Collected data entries
== == ==
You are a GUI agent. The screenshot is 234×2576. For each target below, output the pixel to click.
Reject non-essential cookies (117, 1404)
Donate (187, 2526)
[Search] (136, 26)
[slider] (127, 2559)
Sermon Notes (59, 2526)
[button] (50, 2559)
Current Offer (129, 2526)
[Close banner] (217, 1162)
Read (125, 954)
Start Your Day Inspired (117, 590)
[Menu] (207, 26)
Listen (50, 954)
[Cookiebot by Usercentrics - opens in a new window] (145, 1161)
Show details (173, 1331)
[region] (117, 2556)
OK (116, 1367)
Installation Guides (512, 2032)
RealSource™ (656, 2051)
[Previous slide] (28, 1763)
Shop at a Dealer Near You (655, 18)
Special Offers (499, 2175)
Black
== == ==
Try it
Only the lines from the one with "[Cookiebot by Usercentrics" through the final line above should be repeated, each exactly as written.

Response area
[Cookiebot by Usercentrics - opens in a new window] (145, 1161)
Show details (173, 1331)
[region] (117, 2556)
OK (116, 1367)
Installation Guides (512, 2032)
RealSource™ (656, 2051)
[Previous slide] (28, 1763)
Shop at a Dealer Near You (655, 18)
Special Offers (499, 2175)
Black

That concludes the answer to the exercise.